Baidu CEO Calls for More Regulation of Online Funds
March 8, 2014 Leave a comment
Baidu CEO Calls for More Regulation of Online Funds
PAUL MOZUR
March 3, 2014 11:56 p.m. ET
BEIJING— Baidu Inc. BIDU +1.57% Chief Executive Robin Li has joined the chorus of Chinese government advisers and banking executives calling for more regulation of the country’s quickly growing Internet finance industry.
Speaking at a meeting of an advisory body to China’s parliament on Monday, Mr. Li said he saw the potential risk in the sale of finance products by Internet companies, and that government oversight should be strengthened.
“People in the Internet industry are not financial experts,” Mr. Li said on the sidelines of the meeting of the Chinese People’s Political Consultative Conference, according to the Xinhua News Agency. A Baidu spokesman on Tuesday confirmed the comments.

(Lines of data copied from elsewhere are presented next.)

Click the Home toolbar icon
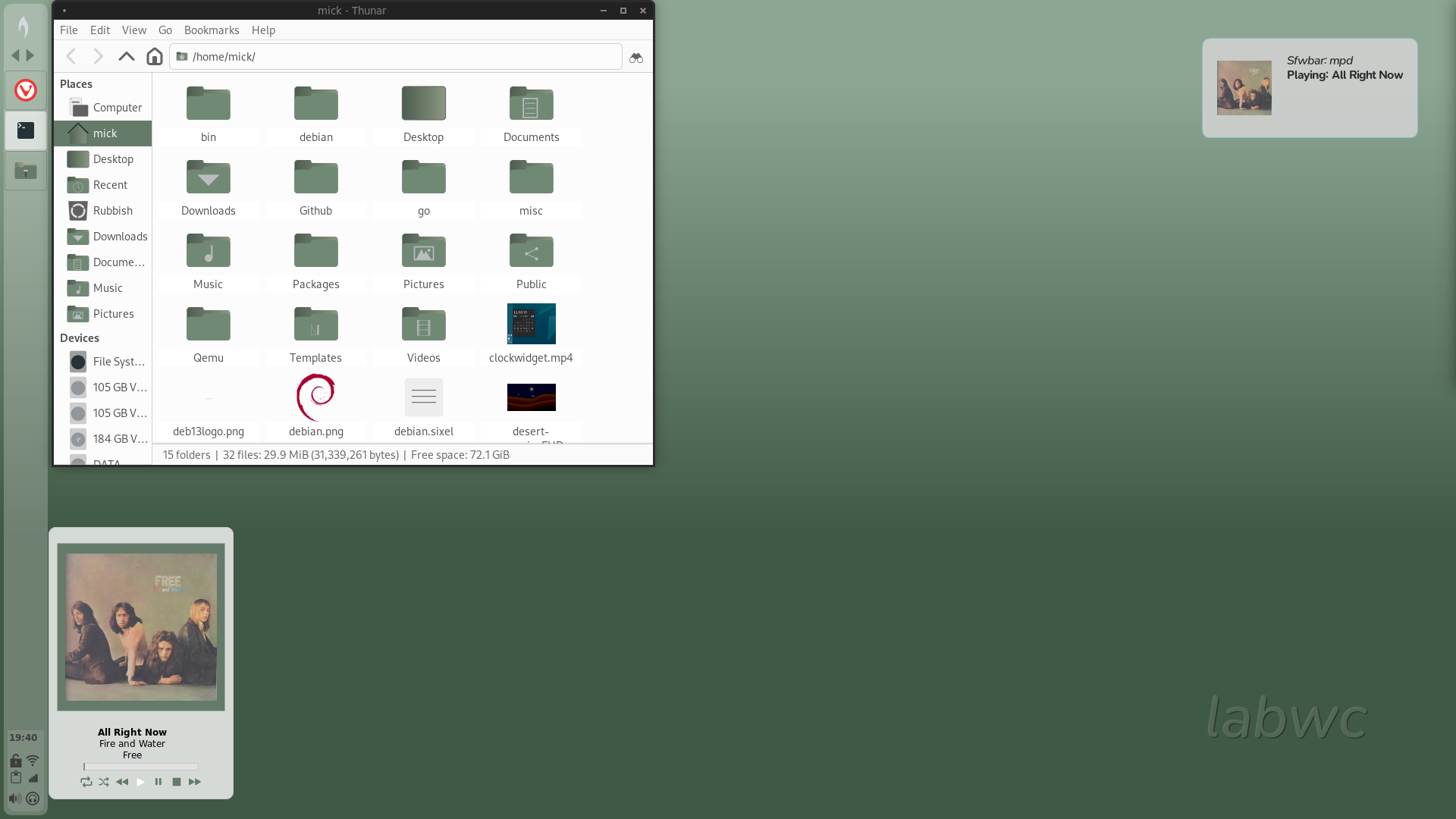The height and width of the screenshot is (819, 1456). [155, 57]
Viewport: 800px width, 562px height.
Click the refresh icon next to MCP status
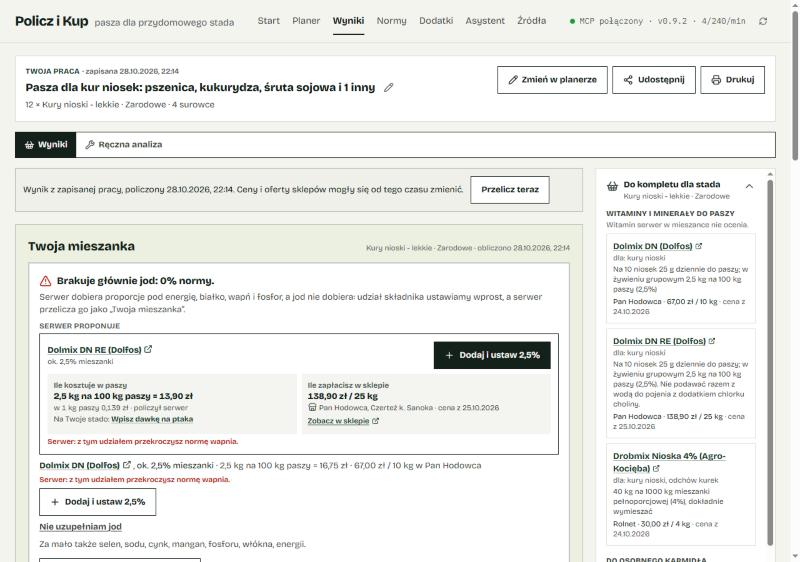point(763,21)
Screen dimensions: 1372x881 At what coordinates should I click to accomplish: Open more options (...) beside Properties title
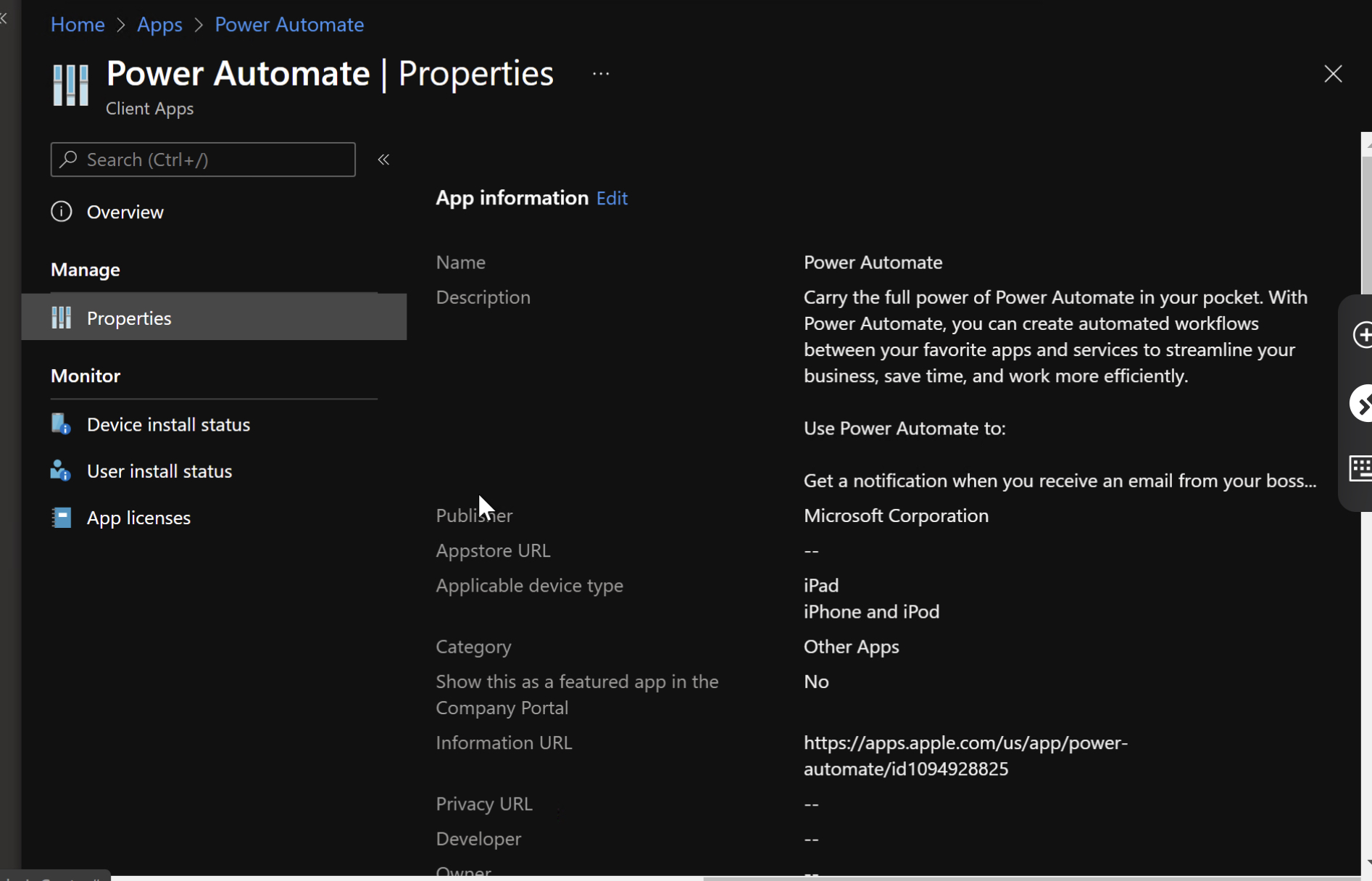click(x=600, y=73)
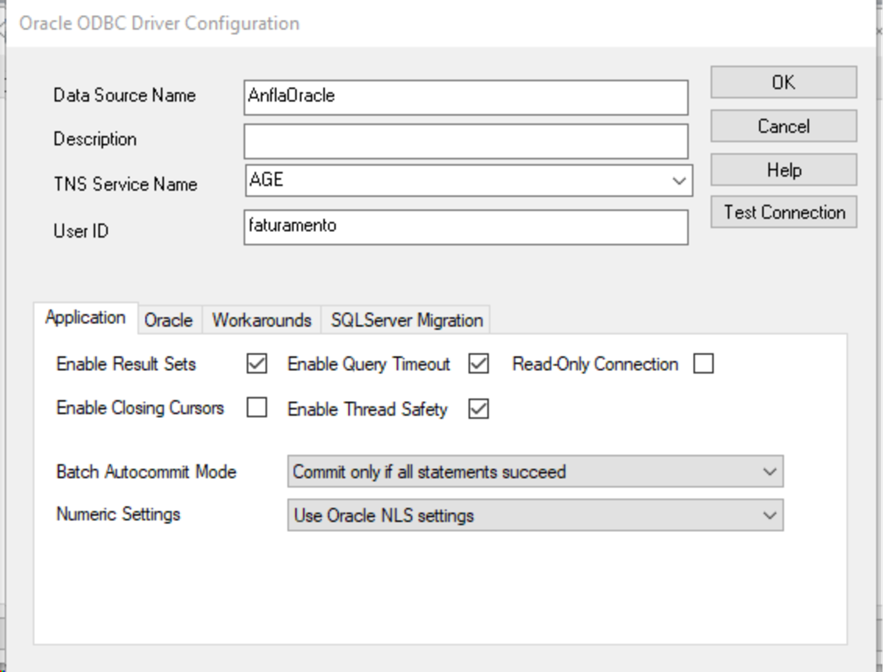Select the Application tab
884x672 pixels.
coord(85,318)
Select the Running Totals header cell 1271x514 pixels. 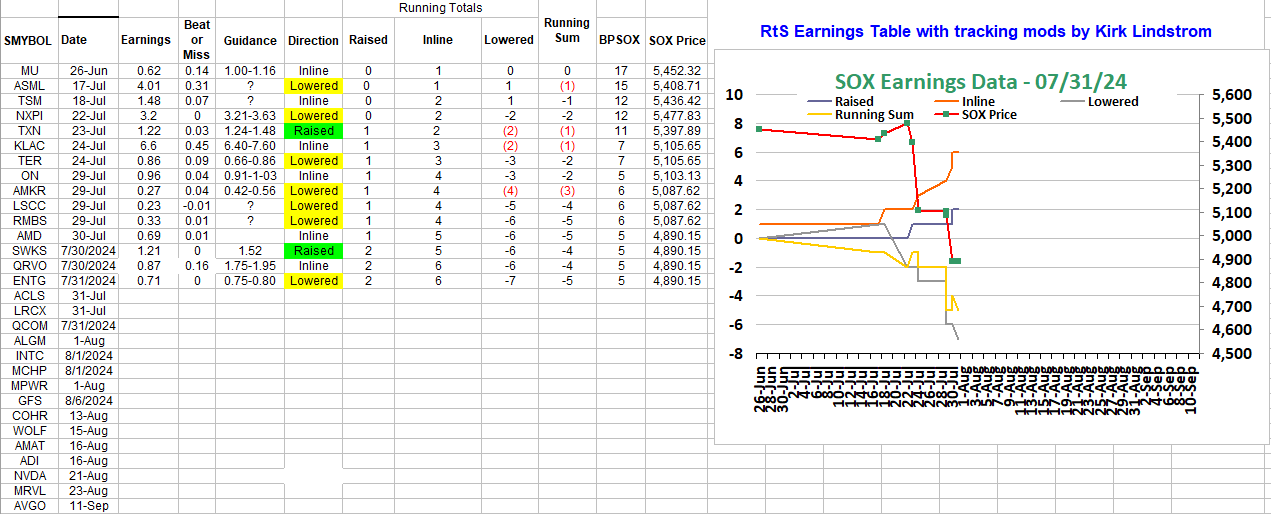440,8
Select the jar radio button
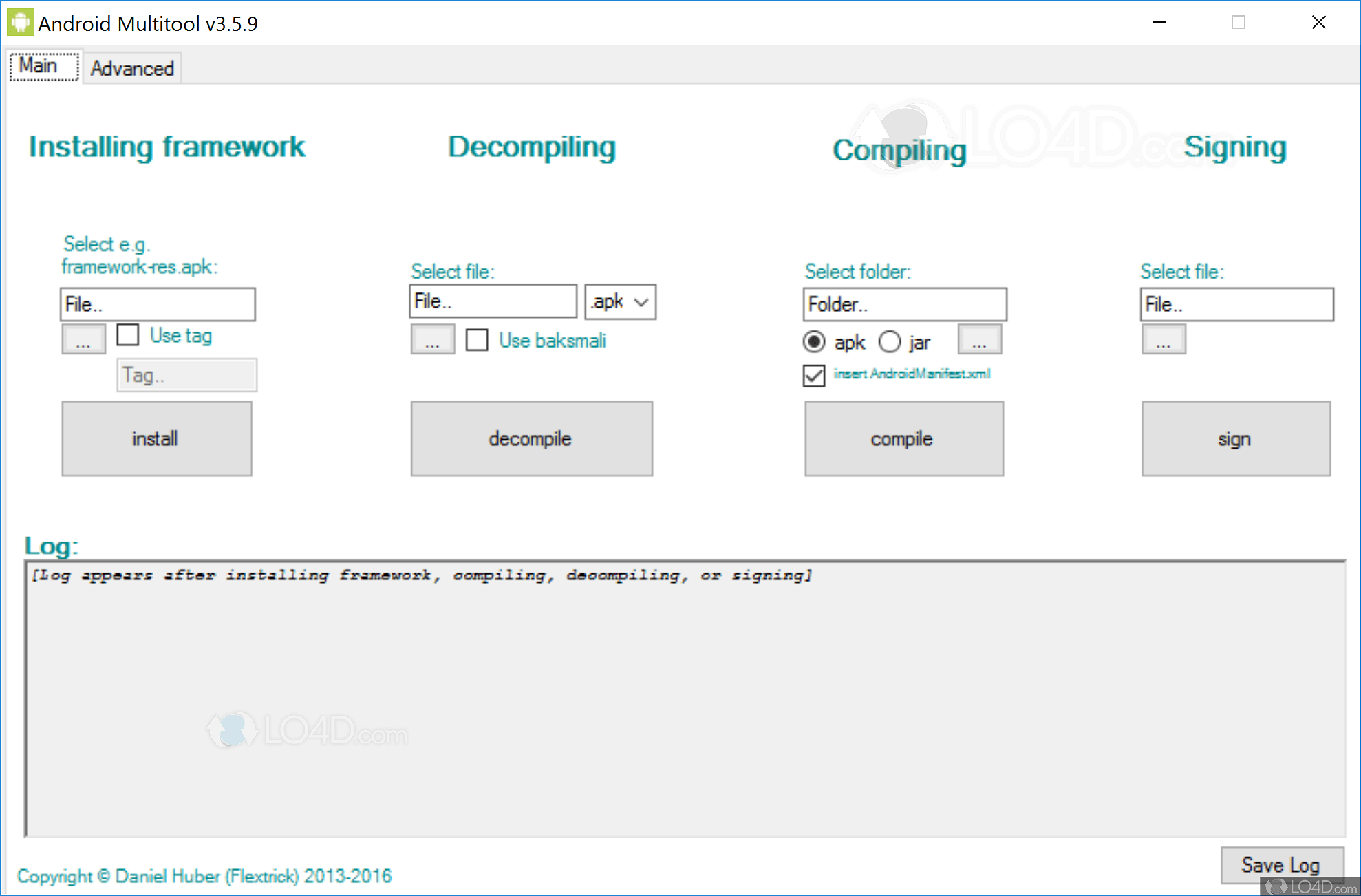 [889, 341]
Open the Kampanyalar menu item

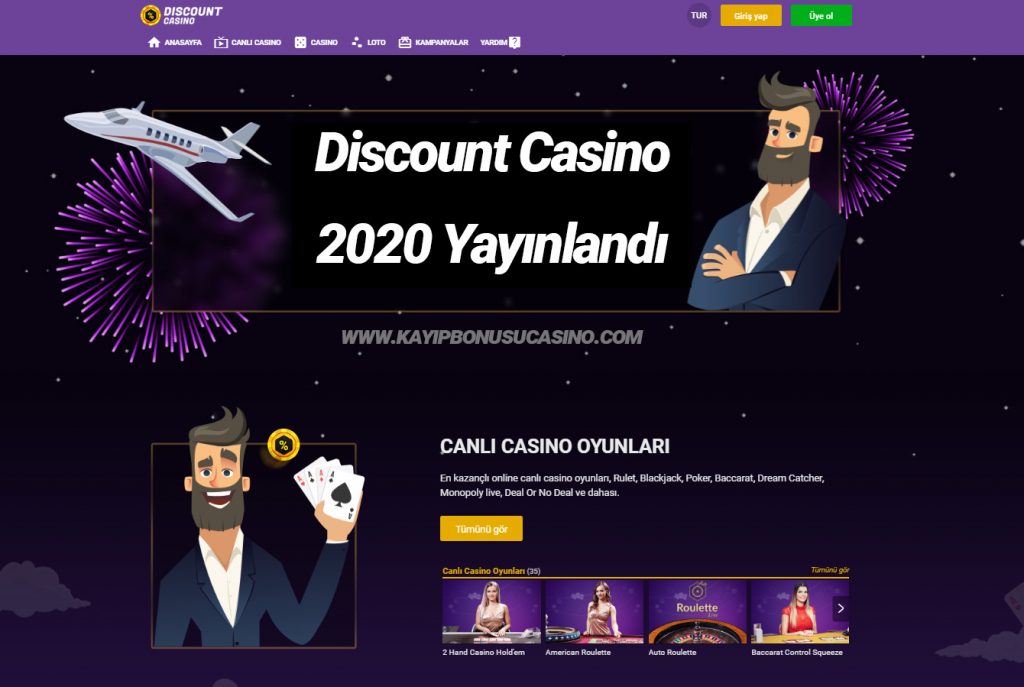coord(434,42)
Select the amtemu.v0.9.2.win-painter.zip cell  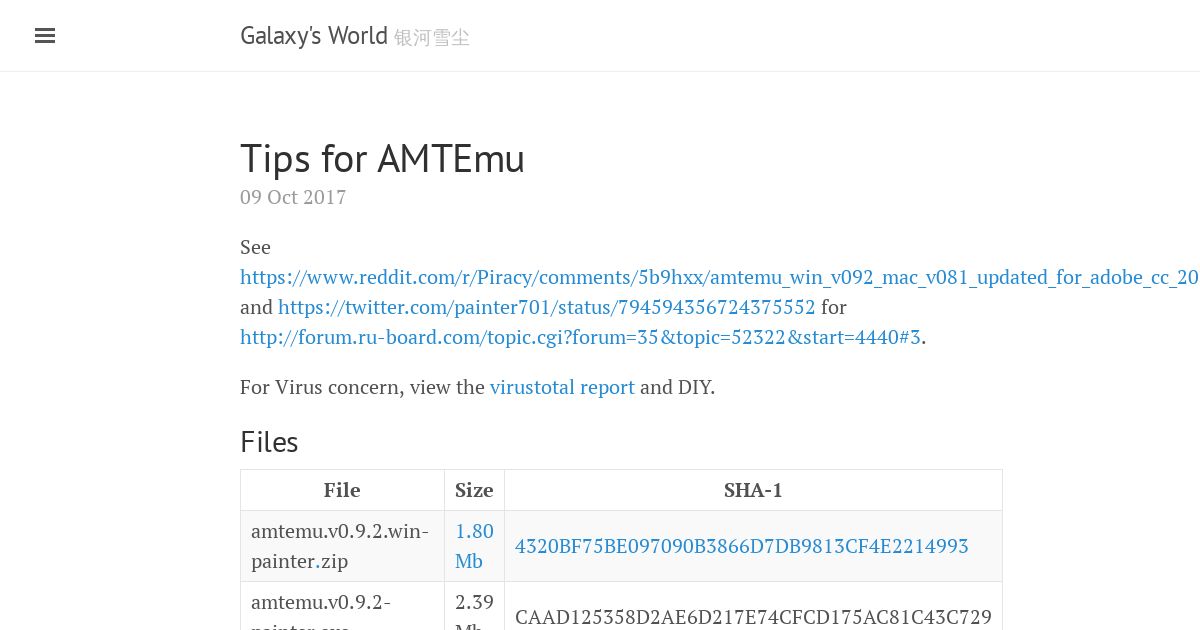click(342, 546)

The comments came as officials weigh the growing popularity of investment funds sold over the Internet. On Tuesday, People’s Bank of China Gov. Zhou Xiaochuan said the central bank wouldn’t “crack down” on the products, but will improve regulations in the sector, according to Xinhua.
Chinese regulators are looking at creating tighter regulations for the products, people familiar with the matter have told The Wall Street Journal. At the same time, these people say, they don’t want to squelch innovative products that could shake up the country’s sluggish financial system, which many economists say does a poor job serving smaller businesses and individuals.
Baidu’s Mr. Li said the company is marketing financial products created and administrated by third parties, not products the search giant has created itself, “since we don’t have the license or other [financial] abilities. This brings risk,” he said, according to Xinhua.
Since last summer, China’s largest Internet companies, led by Alibaba Group Holding Ltd., have begun selling money market-like funds directly online. The funds offer returns far above traditional savings accounts in China by investing in interbank loans and deposits as well as bonds. Alibaba didn’t respond to a request for comment.
The ease of use for Chinese investors and the widespread advertising capabilities have led Chinese to pour billions of yuan into the funds. The most popular Alibaba product, Yu’E Bao, as of last month had attracted more than 400 billion yuan ($65.4 billion) and had about 81 million user accounts. Baidu hasn’t disclosed the amounts it has sold.
China’s state-dominated banking sector has complained that the new products could drain money from the banking system. In just nine months, Alibaba’s Yu’E Bao has already attracted the equivalent of roughly 0.5% of the country’s 74.2 trillion yuan worth of deposits. A report issued last week by brokerage China International Capital Corp. projects that in three years products like Yu’E Bao could manage funds comparable to 8% of bank deposits.
Echoing Mr. Li’s sentiments at the meeting, a former president of the Industrial & Commercial Bank of China Ltd., Yang Kaisheng, said both online and offline financial services should be subject to the “same regulatory supervision.”
The China Banking Association said in a report last week that money-market funds—like those marketed by Internet firms—should set aside reserves to meet liquidity shortages, making them more like banks and potentially denting their profitability.
A former adviser to China’s central bank, Li Daokui, said at the same event that Yu’E Bao and similar funds should allocate additional capital to protect against risks. Internet firms say they can make use of past records of online spending to predict when their users are likely to take money out of online accounts.
Some bank analysts and economists say Internet firms won’t find the data much help if China’s economy slows rapidly, since China hasn’t been through a recession in 30 years. If companies are unable to predict a large-scale withdrawal, investors in the funds could face significant losses as assets would have to be sold at low prices to generate liquidity for the money-market funds, they said.